As this is very different from other businesses, whose main concern is just in time manufacturing and lean working, I thought that this would be a great subject for a blog!
Norfolk Industries manufactures products to stock by putting in place a production schedule taking customers buying trends into consideration. We also have preferred stock levels for each product in place depending upon quantities ordered and how often etc.
The Production Supervisor then organises his team by considering which people he has available (both staff and volunteers), taking individual’s strengths and weaknesses into consideration, how long volunteers are in for (as they work varying hours and can finish mid shift), in order to decide how many people will be required on the team and on which task they are placed.
Every person, apart from the Production Supervisor and Senior Operative, have restrictions on various tasks, so at times it can be really interesting trying to organise everyone to get the best production available from the team.
Bottlenecks in production also need to be taken into consideration and this is normally the sealing task which can only be carried out by one person as there is only one of these machines on each line!
Another issue which needs attention is the raw materials. Most of our products are made from waste materials which we receive as and when they are available. When they are received we do not know what type, grade or weight of materials will be delivered and you would not believe how many different types of tea bag and coffee filter papers there are!

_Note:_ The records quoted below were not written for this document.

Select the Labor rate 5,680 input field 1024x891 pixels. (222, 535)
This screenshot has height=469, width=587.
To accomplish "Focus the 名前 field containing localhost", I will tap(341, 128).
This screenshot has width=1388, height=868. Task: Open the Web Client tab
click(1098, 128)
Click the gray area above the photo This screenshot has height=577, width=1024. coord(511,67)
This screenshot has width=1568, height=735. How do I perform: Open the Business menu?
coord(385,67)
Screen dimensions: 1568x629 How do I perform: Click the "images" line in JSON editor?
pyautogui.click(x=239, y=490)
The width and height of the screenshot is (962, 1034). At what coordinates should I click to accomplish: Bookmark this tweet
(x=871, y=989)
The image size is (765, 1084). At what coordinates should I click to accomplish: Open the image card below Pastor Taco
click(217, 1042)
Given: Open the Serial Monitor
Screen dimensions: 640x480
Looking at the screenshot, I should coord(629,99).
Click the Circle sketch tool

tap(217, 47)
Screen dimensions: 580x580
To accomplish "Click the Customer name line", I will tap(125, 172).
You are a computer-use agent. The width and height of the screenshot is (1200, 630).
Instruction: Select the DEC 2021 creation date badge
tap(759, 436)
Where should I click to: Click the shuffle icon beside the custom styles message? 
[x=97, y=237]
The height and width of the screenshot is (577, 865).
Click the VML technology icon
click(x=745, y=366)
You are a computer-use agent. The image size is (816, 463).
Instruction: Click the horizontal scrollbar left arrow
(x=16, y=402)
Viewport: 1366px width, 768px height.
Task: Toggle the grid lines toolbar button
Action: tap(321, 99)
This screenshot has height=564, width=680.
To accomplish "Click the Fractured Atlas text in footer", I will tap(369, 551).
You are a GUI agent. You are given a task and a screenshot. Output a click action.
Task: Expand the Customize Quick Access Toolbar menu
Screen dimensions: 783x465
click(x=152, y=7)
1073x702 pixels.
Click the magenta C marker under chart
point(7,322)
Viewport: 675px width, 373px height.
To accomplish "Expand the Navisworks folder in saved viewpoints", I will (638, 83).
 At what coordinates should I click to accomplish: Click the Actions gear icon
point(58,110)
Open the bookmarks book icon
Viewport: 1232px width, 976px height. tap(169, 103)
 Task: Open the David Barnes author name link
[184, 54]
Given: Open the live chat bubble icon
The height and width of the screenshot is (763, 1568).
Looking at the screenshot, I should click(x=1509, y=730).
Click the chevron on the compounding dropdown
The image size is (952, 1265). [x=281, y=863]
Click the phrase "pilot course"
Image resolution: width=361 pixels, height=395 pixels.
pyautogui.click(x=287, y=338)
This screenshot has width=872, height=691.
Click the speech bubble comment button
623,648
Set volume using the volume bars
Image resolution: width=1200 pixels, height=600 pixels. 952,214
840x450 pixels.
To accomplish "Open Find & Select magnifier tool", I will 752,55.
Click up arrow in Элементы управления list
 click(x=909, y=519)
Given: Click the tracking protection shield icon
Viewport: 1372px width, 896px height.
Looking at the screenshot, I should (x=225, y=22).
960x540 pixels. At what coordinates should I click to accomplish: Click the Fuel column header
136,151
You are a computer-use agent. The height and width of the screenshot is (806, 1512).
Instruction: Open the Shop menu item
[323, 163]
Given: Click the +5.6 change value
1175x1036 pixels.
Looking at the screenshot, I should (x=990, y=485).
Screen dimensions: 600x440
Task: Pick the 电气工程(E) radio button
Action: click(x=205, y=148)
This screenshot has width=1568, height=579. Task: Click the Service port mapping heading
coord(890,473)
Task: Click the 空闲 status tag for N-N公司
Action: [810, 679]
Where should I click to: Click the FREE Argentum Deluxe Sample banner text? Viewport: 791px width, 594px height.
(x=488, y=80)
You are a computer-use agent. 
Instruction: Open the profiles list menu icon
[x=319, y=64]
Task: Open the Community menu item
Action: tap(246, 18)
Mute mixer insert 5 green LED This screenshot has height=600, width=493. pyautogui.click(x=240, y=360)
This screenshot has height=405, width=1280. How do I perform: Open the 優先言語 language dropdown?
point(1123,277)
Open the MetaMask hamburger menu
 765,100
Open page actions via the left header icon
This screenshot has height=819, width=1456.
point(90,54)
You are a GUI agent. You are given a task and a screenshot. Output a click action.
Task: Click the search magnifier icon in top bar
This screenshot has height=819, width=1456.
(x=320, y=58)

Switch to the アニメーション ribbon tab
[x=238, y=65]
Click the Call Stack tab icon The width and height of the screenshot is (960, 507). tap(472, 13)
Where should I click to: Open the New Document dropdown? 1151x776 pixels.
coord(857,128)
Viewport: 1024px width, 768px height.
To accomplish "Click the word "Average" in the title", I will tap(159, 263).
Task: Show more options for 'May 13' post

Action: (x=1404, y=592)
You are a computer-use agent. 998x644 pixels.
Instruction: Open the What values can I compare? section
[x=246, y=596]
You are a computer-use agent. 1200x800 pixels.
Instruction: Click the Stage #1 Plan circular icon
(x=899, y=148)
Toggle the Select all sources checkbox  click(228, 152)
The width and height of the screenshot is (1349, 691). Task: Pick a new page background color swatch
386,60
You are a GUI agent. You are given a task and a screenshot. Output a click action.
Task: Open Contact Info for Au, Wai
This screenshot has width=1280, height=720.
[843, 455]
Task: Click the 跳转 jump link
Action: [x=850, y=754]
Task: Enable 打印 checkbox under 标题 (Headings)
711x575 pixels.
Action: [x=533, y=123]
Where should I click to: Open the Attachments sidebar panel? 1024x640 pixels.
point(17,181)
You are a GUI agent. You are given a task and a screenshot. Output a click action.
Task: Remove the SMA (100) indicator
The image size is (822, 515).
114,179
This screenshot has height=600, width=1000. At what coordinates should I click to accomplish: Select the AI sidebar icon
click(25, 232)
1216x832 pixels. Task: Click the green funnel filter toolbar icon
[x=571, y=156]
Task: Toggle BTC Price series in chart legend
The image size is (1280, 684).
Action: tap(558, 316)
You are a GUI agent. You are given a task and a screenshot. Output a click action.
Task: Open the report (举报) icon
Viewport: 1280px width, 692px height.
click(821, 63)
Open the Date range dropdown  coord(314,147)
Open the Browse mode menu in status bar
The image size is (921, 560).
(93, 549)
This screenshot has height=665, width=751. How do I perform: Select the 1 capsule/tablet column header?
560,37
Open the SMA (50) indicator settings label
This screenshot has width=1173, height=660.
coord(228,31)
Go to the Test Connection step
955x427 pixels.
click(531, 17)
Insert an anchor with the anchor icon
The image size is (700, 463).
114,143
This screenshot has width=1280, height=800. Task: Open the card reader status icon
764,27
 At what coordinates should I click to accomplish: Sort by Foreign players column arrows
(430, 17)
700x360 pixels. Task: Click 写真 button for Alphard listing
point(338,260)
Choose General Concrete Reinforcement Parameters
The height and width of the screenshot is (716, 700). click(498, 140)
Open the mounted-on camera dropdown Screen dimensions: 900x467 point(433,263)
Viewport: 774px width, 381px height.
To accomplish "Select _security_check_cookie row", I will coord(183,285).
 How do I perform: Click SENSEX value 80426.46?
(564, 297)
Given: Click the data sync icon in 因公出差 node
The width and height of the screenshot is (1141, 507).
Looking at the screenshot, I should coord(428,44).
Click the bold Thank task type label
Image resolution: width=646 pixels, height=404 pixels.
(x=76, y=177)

Once received, papers are then graded for the various production lines as some go through certain machinery better than others.
All of these decisions are made in order to generate the highest production whilst keeping people busy in a task that they can cope with both physically and mentally and ensuring that appropriate resources are available and meeting the needs of the customer.
When customer orders are then received, 9 times out of 10 we already have the required product in stock and so there are not always last minute production requirements which would then impact on the factory floor and increase pressure on production.
This works well for us here at Norfolk Industries and helps us to provide and support work opportunities to people with various disabilities.